While our model demonstrated a high degree of accuracy in egg identification, there are limitations that need consideration as would be the case for most classification algorithms. The model so far expedites one task: identification between two species of caterpillar eggs under ideal laboratory conditions on an artificial textile background. The neural network was trained with limited variables excluding differences that could occur in nature with a leaf or other organic background, differences in the age of the egg as the embryo develops, and differences between laboratory-reared versus field-grown insects. Thus, it cannot be assumed that our model can generalize to field use at this juncture. We purposely used different lighting conditions to vary our training data to make the model more robust to realistic use. All the images in this dataset were acquired using a specific imaging system, the MCAM™, and thus the model is now expecting to see an array of pixel intensity values similar to others generated by this image sensor with similar quantization of the real world to digital signals and with a similar quantity of noise present. Because our dataset is specific, we cannot expect our algorithm to identify either type of egg when any variable is altered outside of the conditions of training, except for perhaps lighting. However, proof of concept was demonstrated in our work and more practical training will be needed next.

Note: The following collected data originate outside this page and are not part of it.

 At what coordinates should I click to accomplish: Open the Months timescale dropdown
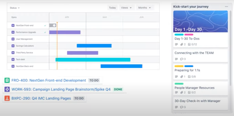coord(144,8)

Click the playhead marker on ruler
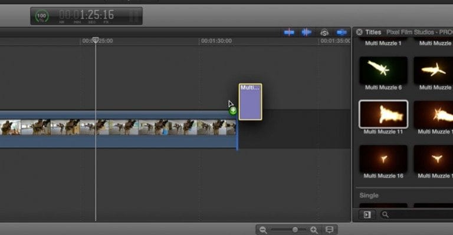96,40
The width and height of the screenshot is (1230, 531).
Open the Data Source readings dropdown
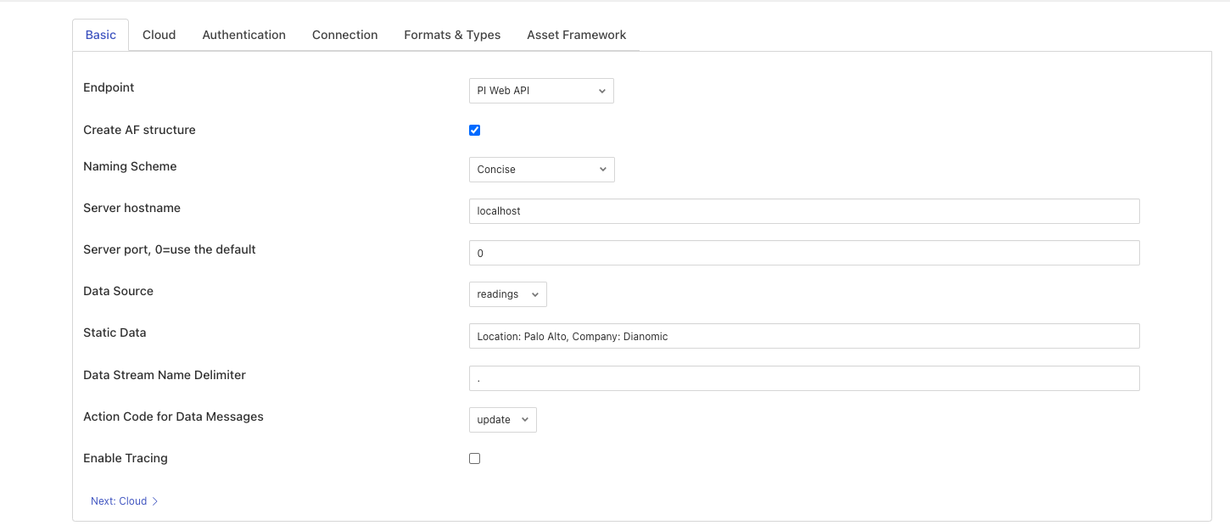(x=507, y=294)
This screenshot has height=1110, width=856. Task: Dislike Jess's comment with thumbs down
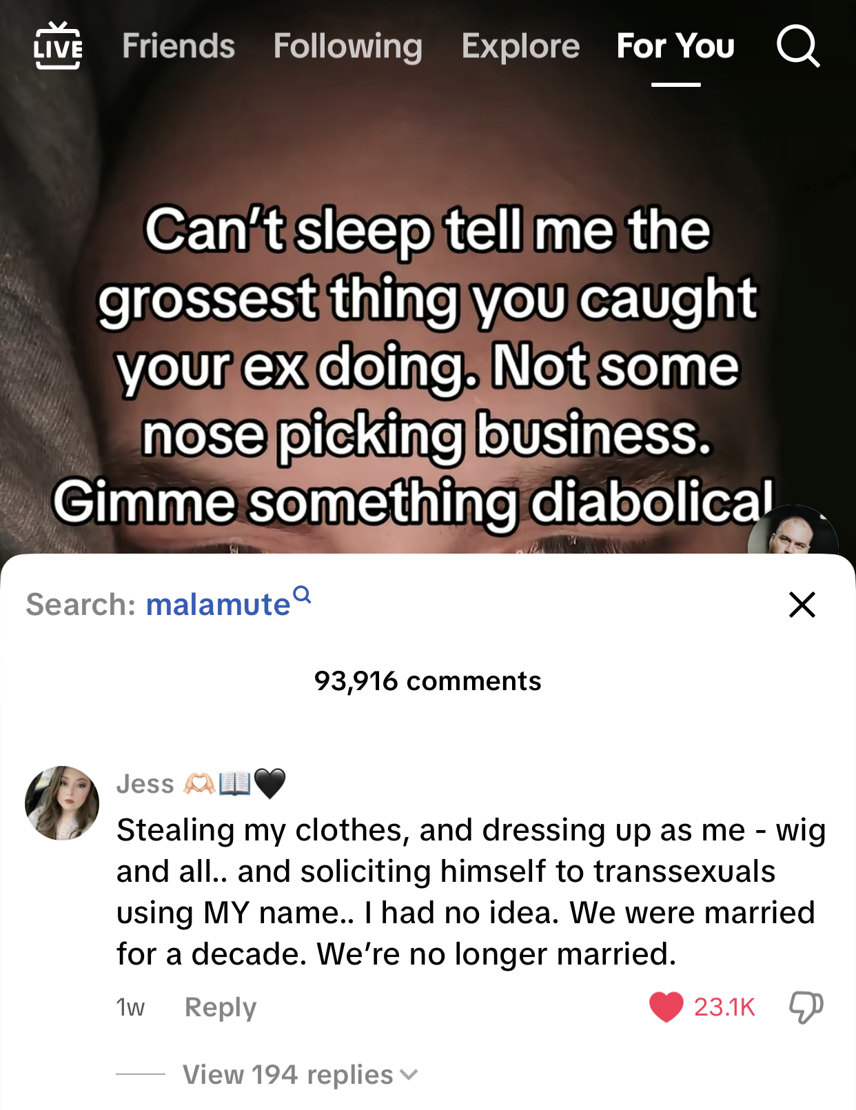(806, 1007)
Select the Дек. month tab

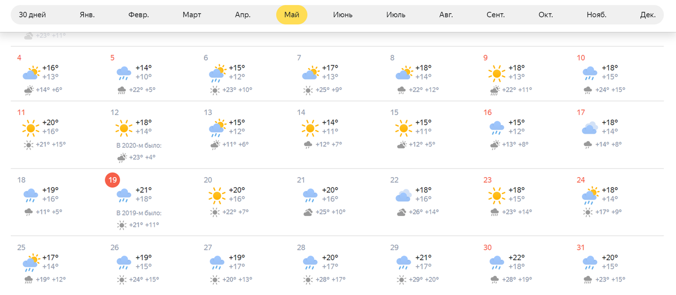coord(648,15)
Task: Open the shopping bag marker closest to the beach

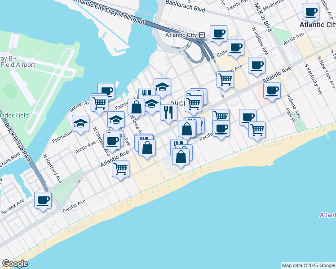Action: coord(181,157)
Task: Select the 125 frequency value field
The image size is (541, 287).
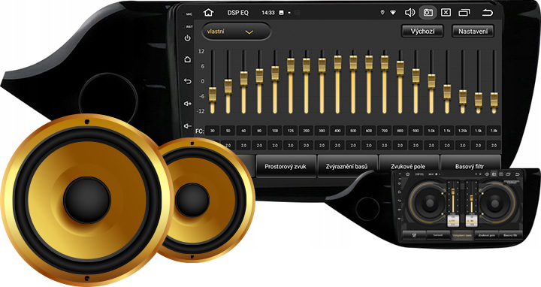Action: [x=291, y=131]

The MCAM™ is a unique imaging system enabling rapid dataset acquisition and organization. With many miniature microscopes stacked together, it can capture many images quickly in an automated, mappable fashion that accelerated the construction of the dataset used in these experiments. High-resolution is necessary to see the ridge-like structures making up the defining features of H. zea and C. virescens. With the MCAM™, we captured thousands of images (3 TB) in just a few hours and then were able to search the entire imaging data space for the best images. By separating our image classes by both species as well as training and test data subsets during acquisition and then searching the resulting data space, we were able to extract and organize the complete dataset of 5502 images in less than six hours of processing time.

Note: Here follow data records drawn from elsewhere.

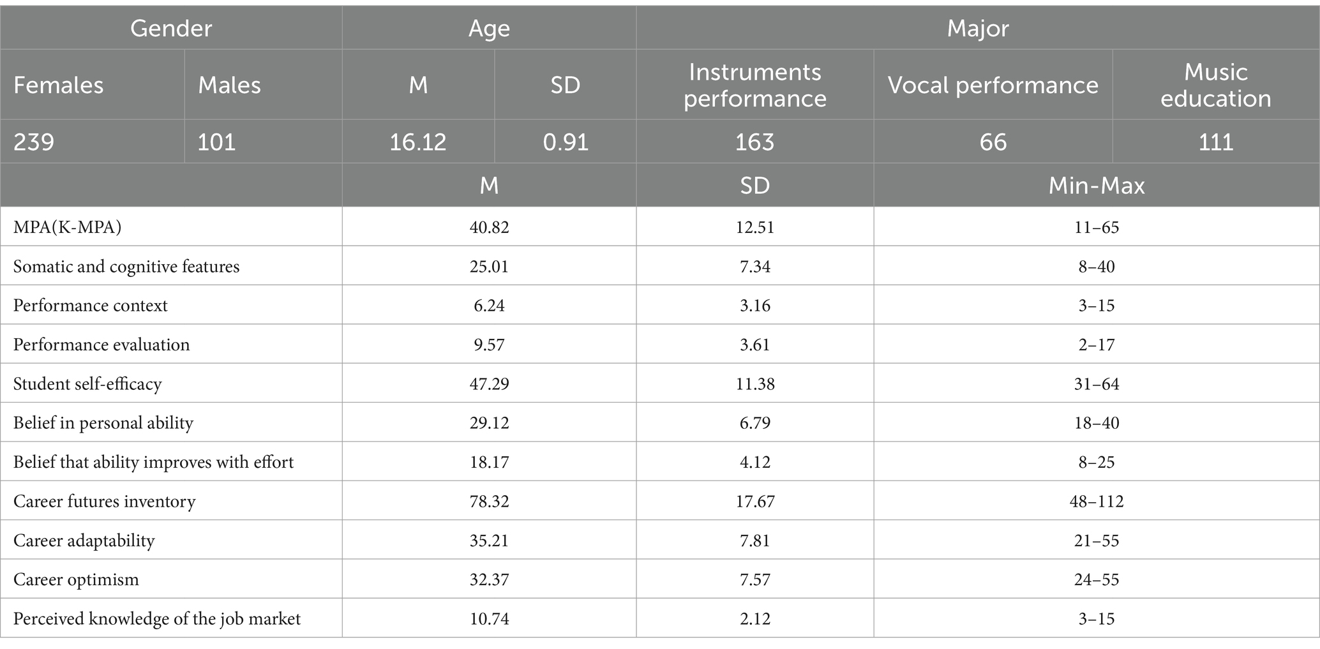
Task: Select Perceived knowledge of the job market
Action: tap(157, 618)
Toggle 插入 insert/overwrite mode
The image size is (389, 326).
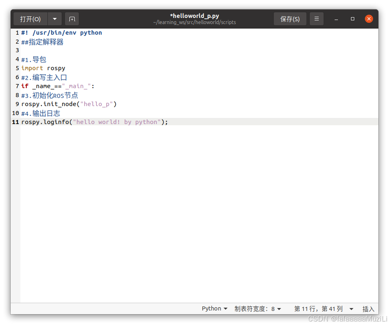(x=368, y=309)
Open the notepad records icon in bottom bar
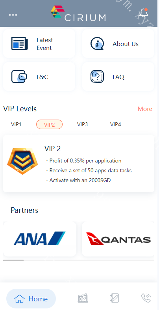 [115, 298]
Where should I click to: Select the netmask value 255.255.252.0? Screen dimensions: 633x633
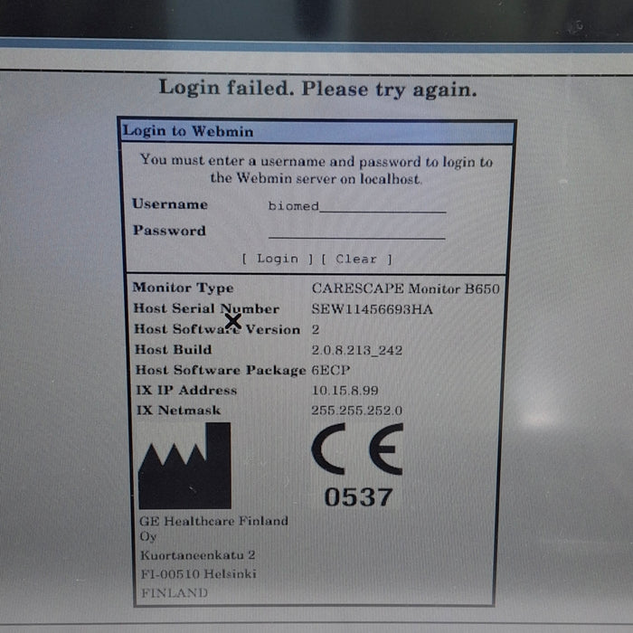[x=357, y=411]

If our end goal is to build a system that will function with smartphone cameras, we will need to examine if this platform is scalable, adaptable, and generalizable in functionality between systems. For example, we need to examine if a dataset that is representative of all or most of the variable conditions between devices can be attained. Many different camera sensors are potentially applicable depending on the phone vendor, and data from these sensors will need to be integrated into the overall dataset. A diverse set of images representing typical field variables will need to be collected by multiple biologists and entomologists to successfully identify insect species in situ. Most newer phones have a 4K resolution camera sensor adequate for the high-quality imaging that is required and using the methodology described here, automated identification of caterpillar egg species is possible.